### Records from a dataset
____

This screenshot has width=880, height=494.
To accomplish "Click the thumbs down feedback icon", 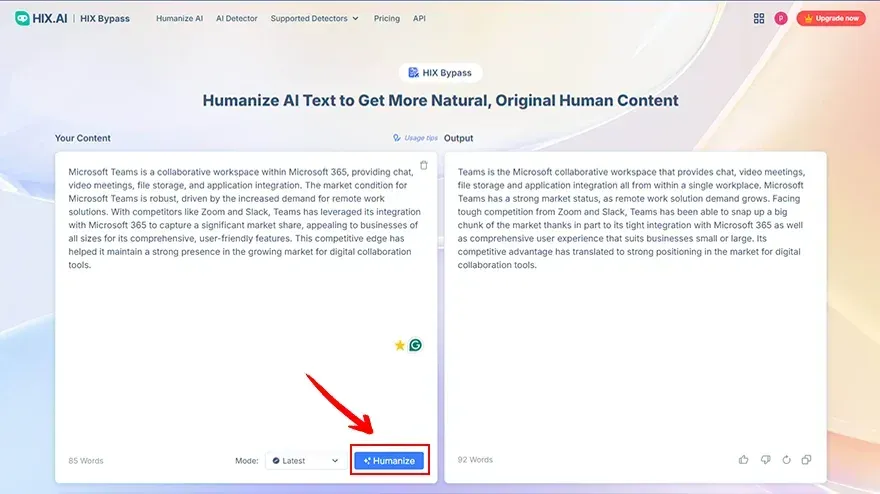I will coord(764,460).
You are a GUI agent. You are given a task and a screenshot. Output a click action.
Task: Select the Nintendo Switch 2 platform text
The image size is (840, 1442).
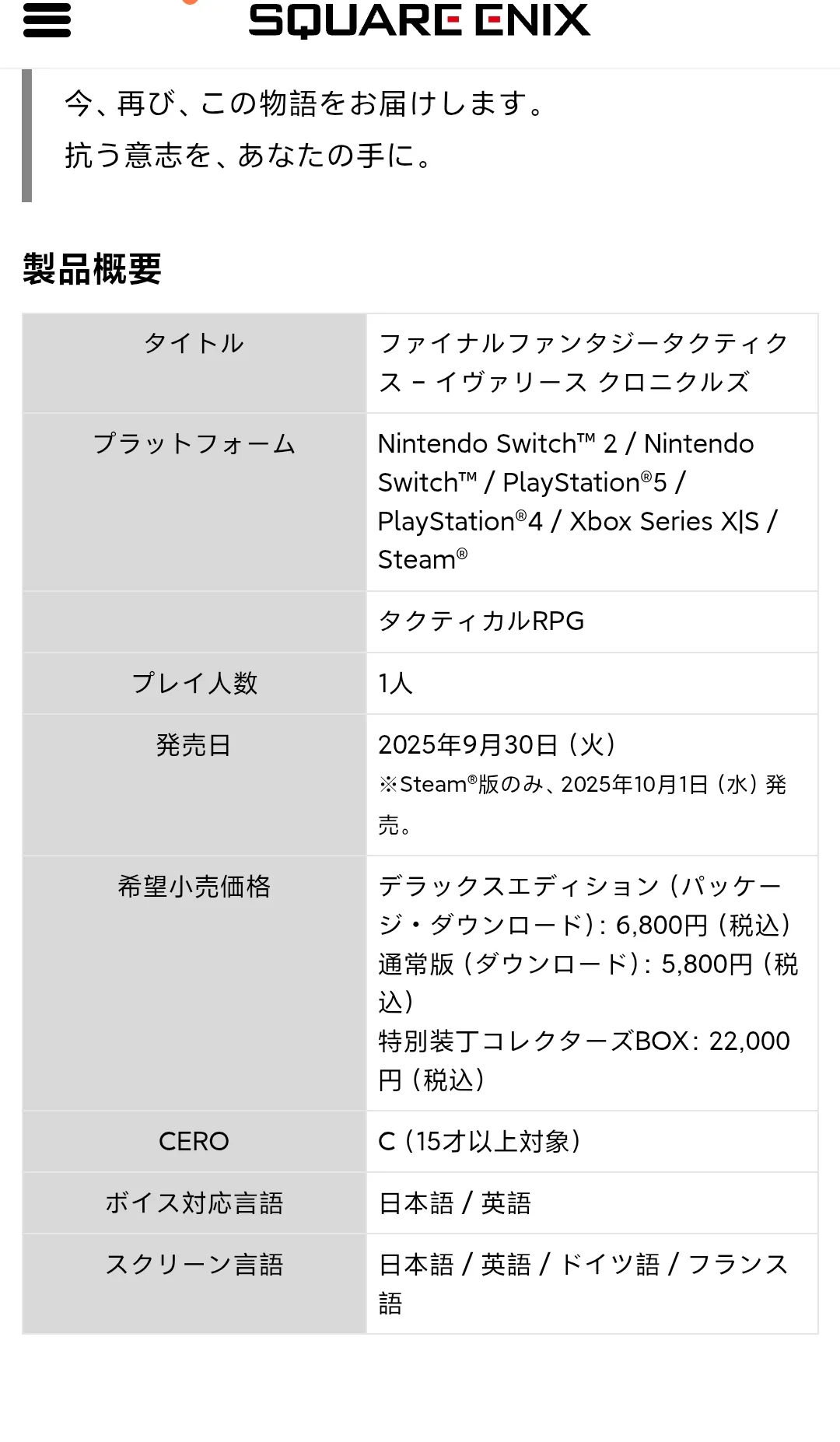[x=498, y=443]
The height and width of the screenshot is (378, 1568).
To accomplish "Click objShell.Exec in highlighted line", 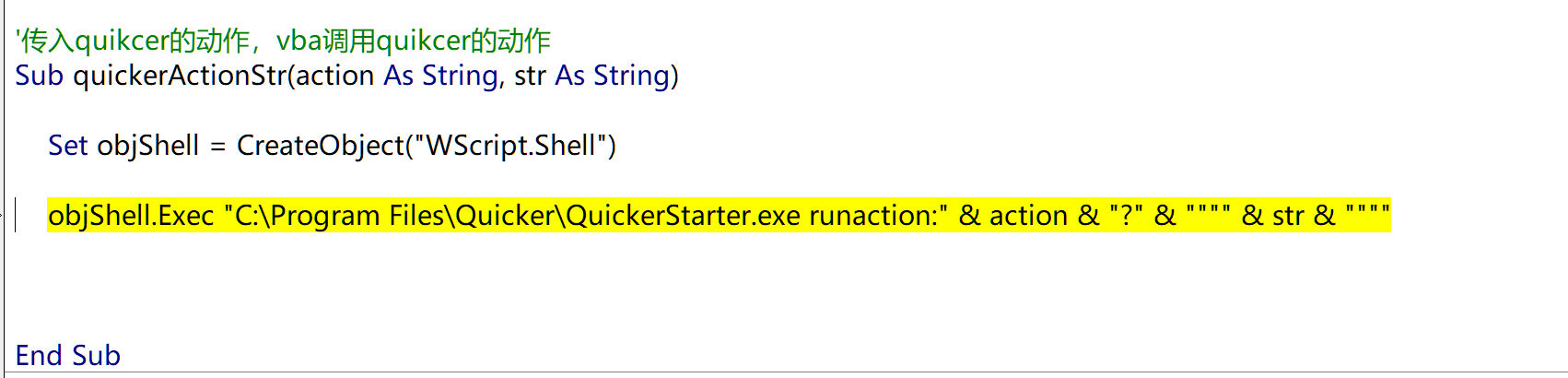I will (131, 216).
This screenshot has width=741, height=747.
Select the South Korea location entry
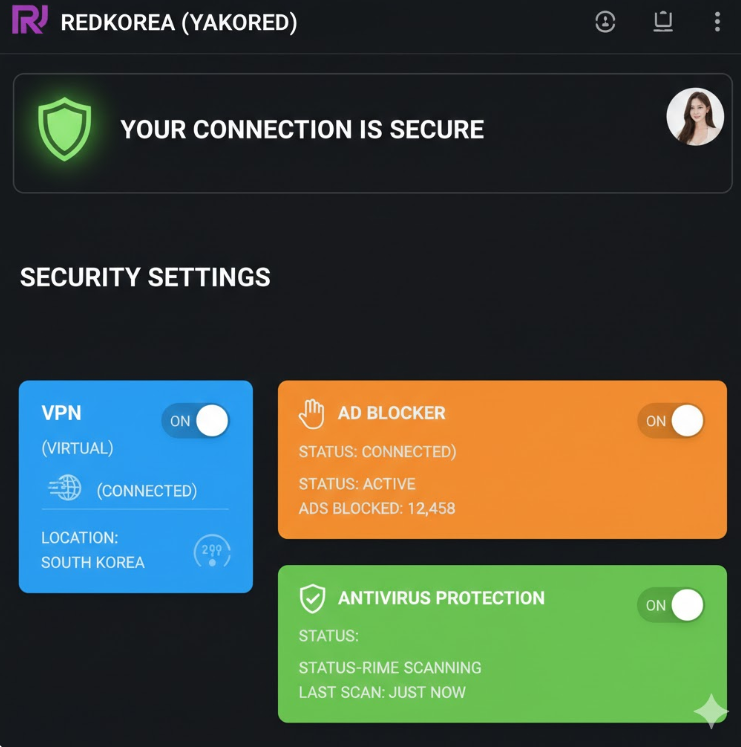(x=93, y=562)

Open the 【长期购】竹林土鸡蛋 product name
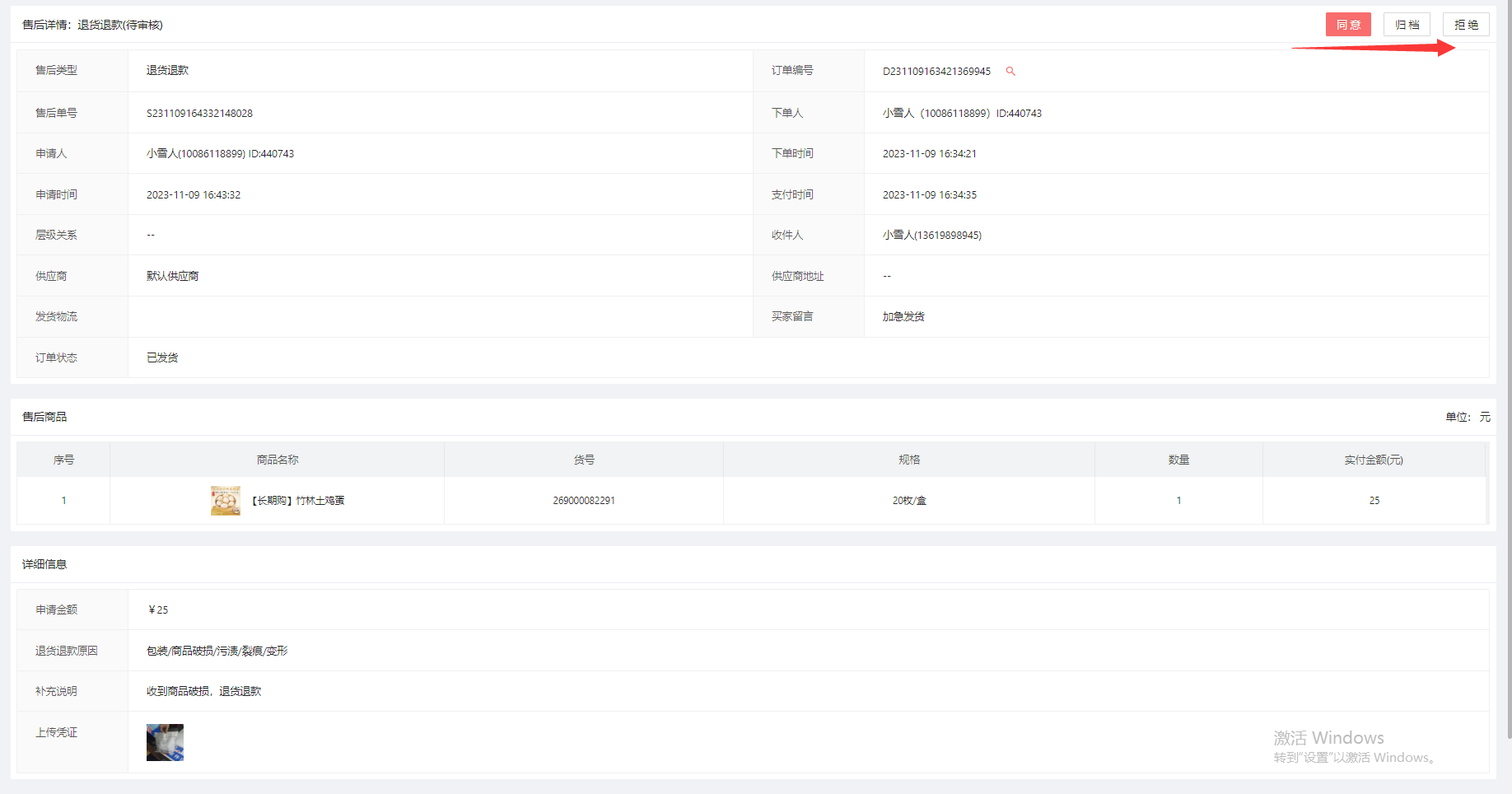(x=297, y=501)
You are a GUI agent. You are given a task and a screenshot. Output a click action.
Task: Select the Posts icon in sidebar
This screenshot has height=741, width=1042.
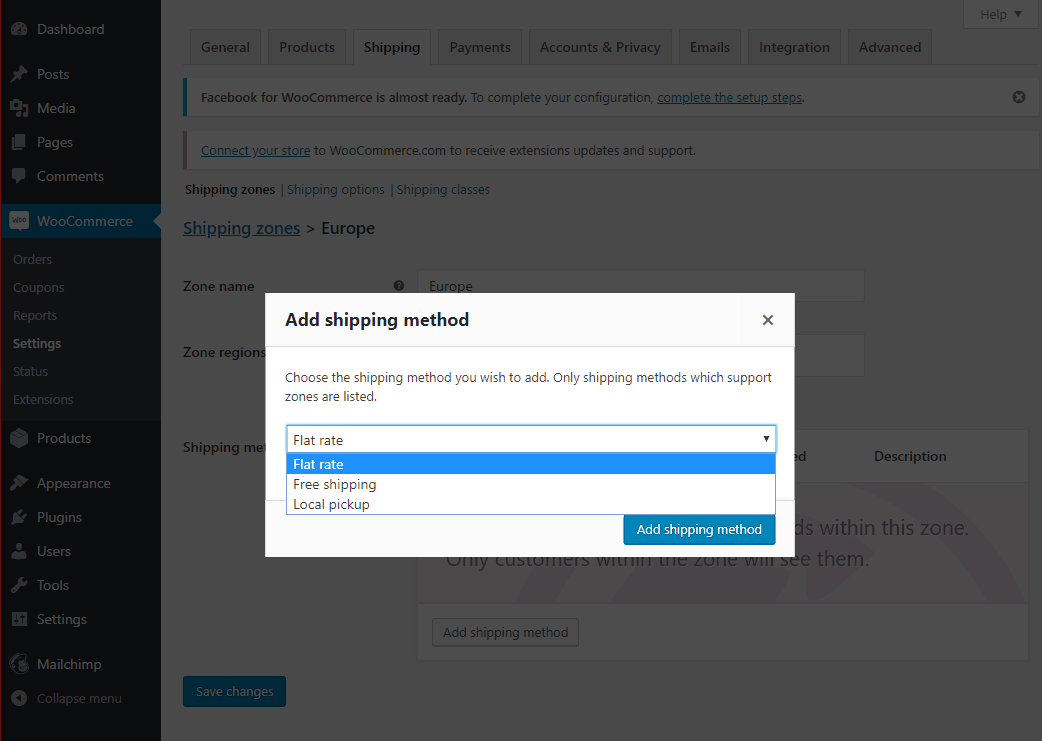click(21, 73)
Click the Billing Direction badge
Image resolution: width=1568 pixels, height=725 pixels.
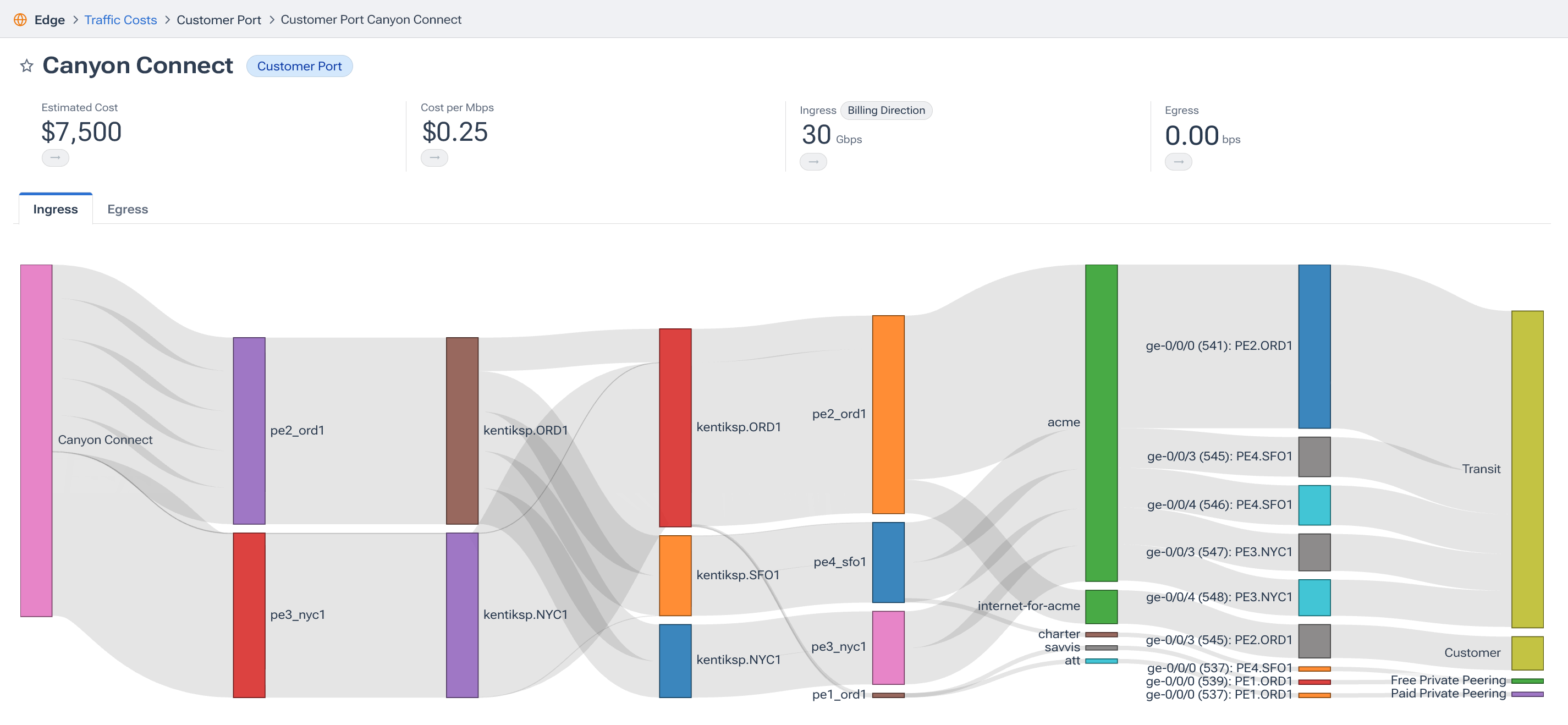pyautogui.click(x=885, y=110)
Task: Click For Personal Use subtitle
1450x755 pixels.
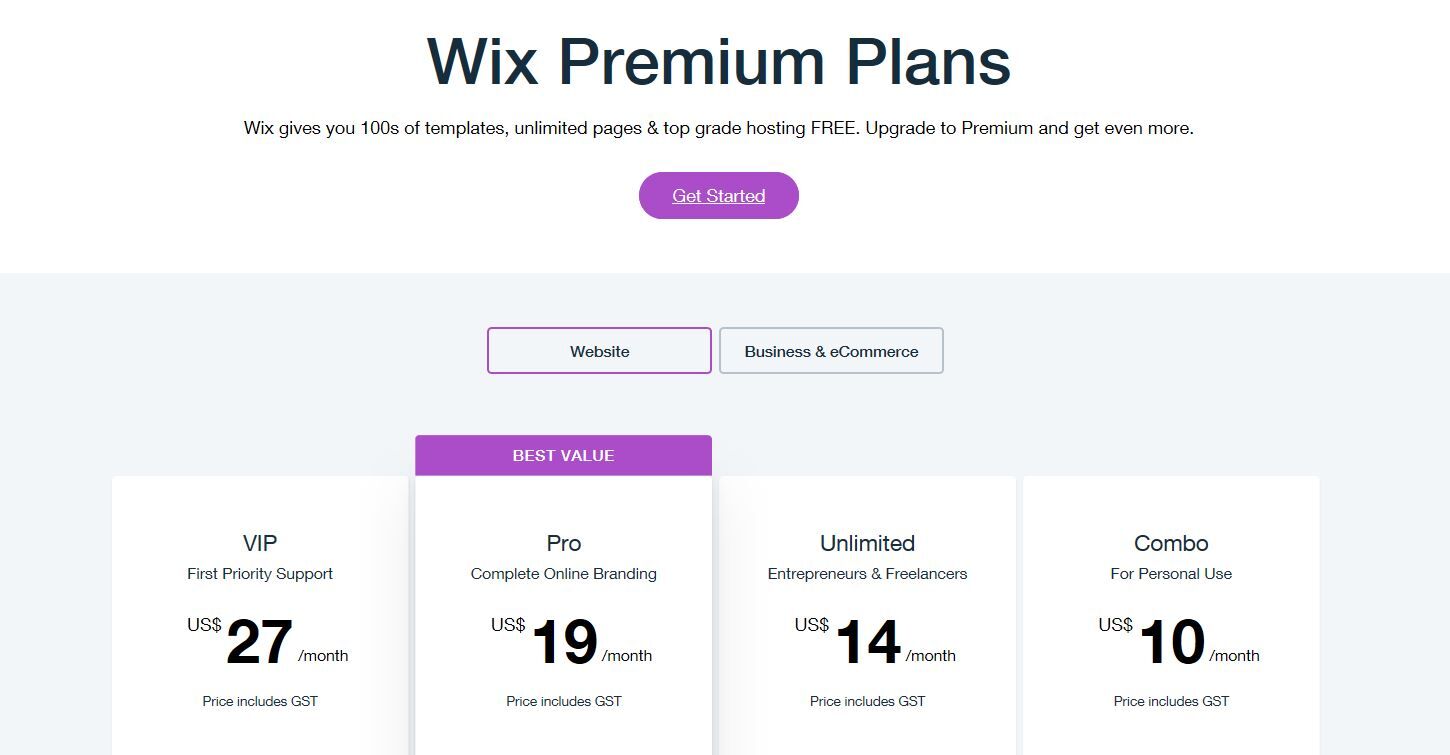Action: coord(1171,574)
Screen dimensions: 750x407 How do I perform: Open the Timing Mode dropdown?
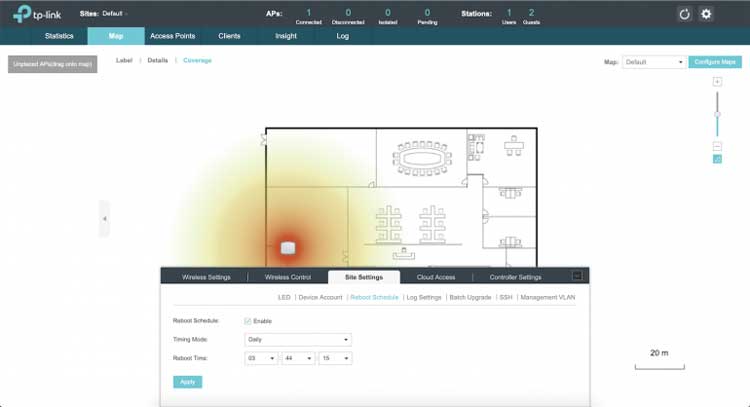point(298,340)

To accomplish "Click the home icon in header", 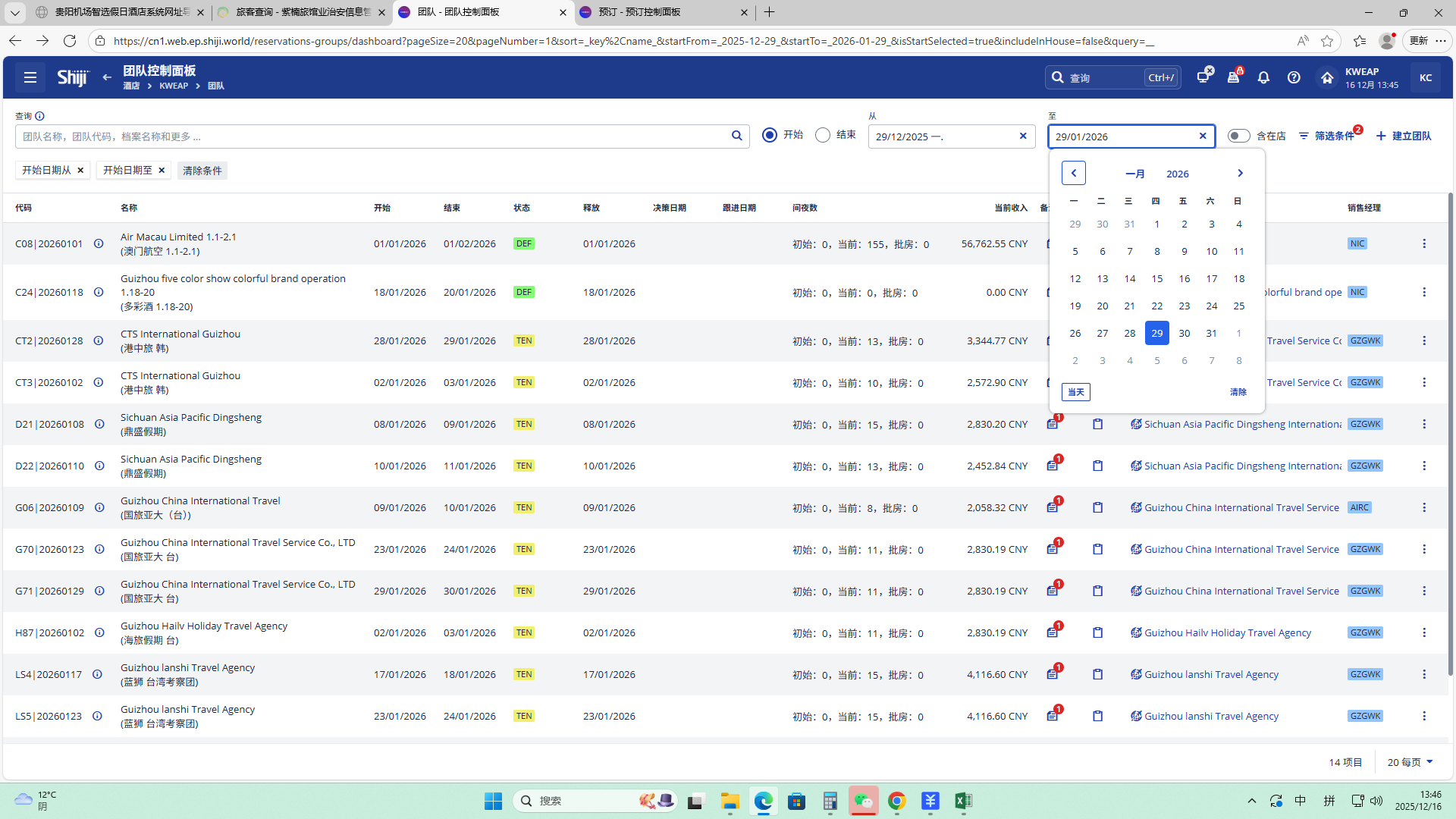I will [1326, 77].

____

### Your task
Turn the records from the line with "Click the Billing Direction badge" to the line with "point(298,340)" into a numbered list, one line per item, with blank lines left out. Omit the pictures.

### Written answer
1. Click the Billing Direction badge
2. Image resolution: width=1568 pixels, height=725 pixels.
3. pyautogui.click(x=885, y=110)
4. Task: Click For Personal Use subtitle
5. 1450x755 pixels.
6. Action: coord(1171,574)
7. Screen dimensions: 750x407 How do I perform: Open the Timing Mode dropdown?
8. point(298,340)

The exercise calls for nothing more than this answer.